• [Supplied information]:
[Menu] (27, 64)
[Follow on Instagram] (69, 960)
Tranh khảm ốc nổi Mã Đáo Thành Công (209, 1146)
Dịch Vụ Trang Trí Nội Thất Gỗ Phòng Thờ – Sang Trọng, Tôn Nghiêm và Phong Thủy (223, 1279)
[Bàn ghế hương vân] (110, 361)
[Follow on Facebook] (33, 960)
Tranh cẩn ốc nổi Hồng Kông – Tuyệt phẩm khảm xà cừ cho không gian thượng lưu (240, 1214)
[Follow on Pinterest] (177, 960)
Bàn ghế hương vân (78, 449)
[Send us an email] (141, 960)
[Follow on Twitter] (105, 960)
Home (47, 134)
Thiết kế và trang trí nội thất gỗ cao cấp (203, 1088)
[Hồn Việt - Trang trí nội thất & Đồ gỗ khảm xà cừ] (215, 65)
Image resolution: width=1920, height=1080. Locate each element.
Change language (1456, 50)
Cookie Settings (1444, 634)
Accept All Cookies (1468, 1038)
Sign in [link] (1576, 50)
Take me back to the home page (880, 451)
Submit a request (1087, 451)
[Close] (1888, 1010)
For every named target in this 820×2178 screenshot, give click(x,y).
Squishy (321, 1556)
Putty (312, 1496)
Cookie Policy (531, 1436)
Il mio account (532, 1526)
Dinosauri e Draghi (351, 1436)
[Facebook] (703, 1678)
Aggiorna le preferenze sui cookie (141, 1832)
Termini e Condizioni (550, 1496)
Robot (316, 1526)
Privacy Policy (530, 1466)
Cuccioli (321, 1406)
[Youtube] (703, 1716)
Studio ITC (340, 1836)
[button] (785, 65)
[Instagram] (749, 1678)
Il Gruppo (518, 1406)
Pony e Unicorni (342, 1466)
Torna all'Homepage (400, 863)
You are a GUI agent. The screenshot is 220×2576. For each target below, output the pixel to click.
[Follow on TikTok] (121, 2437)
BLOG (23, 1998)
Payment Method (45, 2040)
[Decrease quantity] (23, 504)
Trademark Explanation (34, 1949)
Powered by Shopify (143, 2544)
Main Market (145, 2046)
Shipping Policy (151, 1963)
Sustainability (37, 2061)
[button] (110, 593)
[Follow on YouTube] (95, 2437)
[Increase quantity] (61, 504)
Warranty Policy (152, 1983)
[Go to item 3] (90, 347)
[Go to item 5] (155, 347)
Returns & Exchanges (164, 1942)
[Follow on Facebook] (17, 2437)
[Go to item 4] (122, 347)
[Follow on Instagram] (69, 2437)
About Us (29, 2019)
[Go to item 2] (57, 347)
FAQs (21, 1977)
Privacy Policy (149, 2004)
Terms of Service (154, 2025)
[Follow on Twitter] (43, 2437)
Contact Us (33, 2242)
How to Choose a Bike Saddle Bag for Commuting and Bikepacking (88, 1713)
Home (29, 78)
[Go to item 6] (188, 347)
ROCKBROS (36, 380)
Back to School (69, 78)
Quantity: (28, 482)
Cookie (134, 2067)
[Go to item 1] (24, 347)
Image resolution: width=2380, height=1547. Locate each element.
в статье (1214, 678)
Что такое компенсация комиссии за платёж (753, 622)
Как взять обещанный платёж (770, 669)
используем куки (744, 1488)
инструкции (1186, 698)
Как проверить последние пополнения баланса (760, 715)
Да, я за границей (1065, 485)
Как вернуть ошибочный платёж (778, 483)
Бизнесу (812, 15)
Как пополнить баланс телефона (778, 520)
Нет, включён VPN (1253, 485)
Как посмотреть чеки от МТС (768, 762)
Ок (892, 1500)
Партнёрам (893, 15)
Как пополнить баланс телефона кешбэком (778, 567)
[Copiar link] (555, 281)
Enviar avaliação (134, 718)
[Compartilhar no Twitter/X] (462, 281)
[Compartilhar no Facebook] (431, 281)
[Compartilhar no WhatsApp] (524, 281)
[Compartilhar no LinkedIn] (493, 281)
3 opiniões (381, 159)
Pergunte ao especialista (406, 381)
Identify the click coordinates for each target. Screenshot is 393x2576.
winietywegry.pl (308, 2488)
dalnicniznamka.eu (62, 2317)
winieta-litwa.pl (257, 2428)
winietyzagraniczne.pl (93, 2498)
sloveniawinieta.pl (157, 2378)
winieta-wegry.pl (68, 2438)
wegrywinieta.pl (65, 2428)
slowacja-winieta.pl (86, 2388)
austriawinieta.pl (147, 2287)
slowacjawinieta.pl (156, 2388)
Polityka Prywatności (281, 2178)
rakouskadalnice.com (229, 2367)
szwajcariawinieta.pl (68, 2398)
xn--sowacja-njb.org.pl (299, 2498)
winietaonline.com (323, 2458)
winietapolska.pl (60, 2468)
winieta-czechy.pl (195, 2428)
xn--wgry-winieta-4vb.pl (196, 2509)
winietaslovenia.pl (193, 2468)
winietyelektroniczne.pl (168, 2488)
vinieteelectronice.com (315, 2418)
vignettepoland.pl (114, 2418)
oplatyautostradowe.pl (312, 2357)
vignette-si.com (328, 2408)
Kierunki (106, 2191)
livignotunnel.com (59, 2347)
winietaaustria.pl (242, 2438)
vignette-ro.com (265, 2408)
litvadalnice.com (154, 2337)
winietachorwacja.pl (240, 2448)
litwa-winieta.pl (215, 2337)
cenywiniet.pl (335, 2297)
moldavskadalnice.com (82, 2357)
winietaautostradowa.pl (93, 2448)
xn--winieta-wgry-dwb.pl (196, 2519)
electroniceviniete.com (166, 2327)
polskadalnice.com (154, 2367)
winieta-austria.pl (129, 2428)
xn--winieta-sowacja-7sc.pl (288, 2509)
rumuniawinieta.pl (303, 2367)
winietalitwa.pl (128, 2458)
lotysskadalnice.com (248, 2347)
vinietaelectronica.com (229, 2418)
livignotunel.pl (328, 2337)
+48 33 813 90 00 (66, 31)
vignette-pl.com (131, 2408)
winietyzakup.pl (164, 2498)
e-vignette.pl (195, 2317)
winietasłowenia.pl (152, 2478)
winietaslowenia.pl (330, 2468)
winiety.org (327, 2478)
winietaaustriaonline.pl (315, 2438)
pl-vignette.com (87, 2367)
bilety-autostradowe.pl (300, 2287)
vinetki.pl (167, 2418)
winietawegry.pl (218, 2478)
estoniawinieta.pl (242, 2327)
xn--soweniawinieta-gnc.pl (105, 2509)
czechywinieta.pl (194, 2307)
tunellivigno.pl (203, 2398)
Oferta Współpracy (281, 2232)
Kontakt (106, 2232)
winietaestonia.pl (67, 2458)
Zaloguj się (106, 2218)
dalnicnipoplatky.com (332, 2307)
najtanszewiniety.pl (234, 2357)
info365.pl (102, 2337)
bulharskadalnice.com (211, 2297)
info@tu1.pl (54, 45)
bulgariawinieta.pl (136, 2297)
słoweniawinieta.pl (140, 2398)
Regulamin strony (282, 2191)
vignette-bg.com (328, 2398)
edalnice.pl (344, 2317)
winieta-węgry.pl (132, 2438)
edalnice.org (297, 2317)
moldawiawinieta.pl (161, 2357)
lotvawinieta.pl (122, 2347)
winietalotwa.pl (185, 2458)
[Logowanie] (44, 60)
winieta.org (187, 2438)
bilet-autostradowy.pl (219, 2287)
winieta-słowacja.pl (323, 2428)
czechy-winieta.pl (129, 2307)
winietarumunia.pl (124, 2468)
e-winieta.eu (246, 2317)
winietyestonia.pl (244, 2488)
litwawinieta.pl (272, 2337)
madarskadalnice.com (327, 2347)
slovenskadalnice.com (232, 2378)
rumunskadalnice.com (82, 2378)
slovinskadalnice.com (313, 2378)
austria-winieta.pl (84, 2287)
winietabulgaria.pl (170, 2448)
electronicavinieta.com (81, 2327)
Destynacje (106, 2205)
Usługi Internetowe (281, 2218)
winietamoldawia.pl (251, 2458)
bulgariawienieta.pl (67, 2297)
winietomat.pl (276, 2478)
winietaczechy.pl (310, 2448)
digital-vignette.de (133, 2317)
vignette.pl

• [The task]: The line containing "winieta-węgry.pl (132, 2438)" and all lines after it, through the end of the entries above, are to be returned exactly and alone.

• [Result for this exercise]:
winieta-węgry.pl (132, 2438)
edalnice.org (297, 2317)
moldawiawinieta.pl (161, 2357)
lotvawinieta.pl (122, 2347)
winietalotwa.pl (185, 2458)
[Logowanie] (44, 60)
winieta.org (187, 2438)
bilet-autostradowy.pl (219, 2287)
winieta-słowacja.pl (323, 2428)
czechy-winieta.pl (129, 2307)
winietarumunia.pl (124, 2468)
e-winieta.eu (246, 2317)
winietyestonia.pl (244, 2488)
litwawinieta.pl (272, 2337)
madarskadalnice.com (327, 2347)
slovenskadalnice.com (232, 2378)
rumunskadalnice.com (82, 2378)
slovinskadalnice.com (313, 2378)
austria-winieta.pl (84, 2287)
winietabulgaria.pl (170, 2448)
electronicavinieta.com (81, 2327)
Destynacje (106, 2205)
Usługi Internetowe (281, 2218)
winietamoldawia.pl (251, 2458)
bulgariawienieta.pl (67, 2297)
winietomat.pl (276, 2478)
winietaczechy.pl (310, 2448)
digital-vignette.de (133, 2317)
vignette.pl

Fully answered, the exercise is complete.